手話言語条例は、手話を意思疎通や情報獲得の手段である言語として位置付けることで、手話や聴覚障害への理解の促進と差別解消を目的とする。全国では13年10月に鳥取県が最初に制定した。道内では同年12月に石狩市が全国の市町としては初めて制定。2月28日時点で登別市、室蘭市など全国9県65市町が条例化し、隣の苫小牧市も4月の施行を目指している。手話のほかに要約筆記、点字などの意思疎通も含めた情報・コミュニケーション条例として制定した自治体もある。
障害者基本法でも3条3項で「全て障害者は、可能な限り、言語(手話を含む)その他の意思疎通のための手段についての選択の機会が確保されるとともに、情報の取得又は利用のための手段についての選択の機会の拡大が図られること」として手話を言語に位置付けている。
「手話言語条例の制定を検討したい」。千歳市の山口幸太郎市長は昨年9月、千歳市内で開かれた全道ろうあ者大会の懇親会のあいさつでそう述べた。今月1日に開会した第1回市議会定例会でも市政執行方針の中で条例制定に向けて準備することを表明。手話に関わる関係者の期待は大きく、市内の手話通訳者、川北美由紀さんは「空港がある千歳はいろいろな人が来るまち。障害がある人にも優しいまちであってほしい。千歳の特色がある、いい条例ができれば」と期待する。
手話が言語と位置付けられることは、聴覚障害を持つ当事者の願い。千歳聴力障害者協会の佐藤義典会長は制定の動きに対して「私が条例を求める原点は、親子のコミュニケーション」と話す。30、40年ほど前、ろう学校では手話ではなく、口の動きで言葉を読み取る「口話(こうわ)」を指導した。だが、口話も正確な意思疎通ができるわけではない。佐藤会長自身、障害のない親とうまくコミュニケーションを取れなかった経験がある。「手話が言語として社会的に認知されていれば円滑にコミュニケーションができたはず。条例でさらに手話への理解が広まれば」と制定を期待する。

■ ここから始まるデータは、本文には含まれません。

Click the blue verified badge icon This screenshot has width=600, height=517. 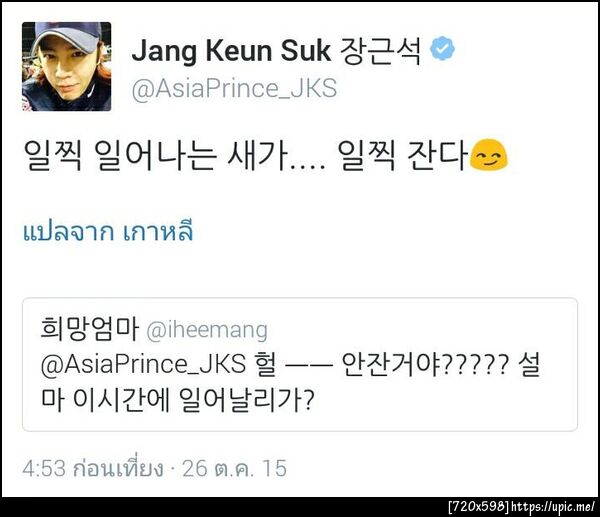[x=442, y=49]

市障がい者地域自立支援協議会はこのほど、手話言語条例専門部会を設置。部会には川北さんや佐藤会長らも加わった。千歳聴力障害者協会や千歳手話の会などの関係者ら11人の委員で構成し、部会長には千歳市社協の小玉あけみ地域福祉課長が就任した。
今後、部会では各自治体の条例内容などを調査して必要な情報や資料を収集し、委員が市に対して条例に関する意見を述べる。市は部会の意見を参考に条例内容をまとめる方針で、18年4月の施行を目指し、千歳の特色がある条例内容を検討する。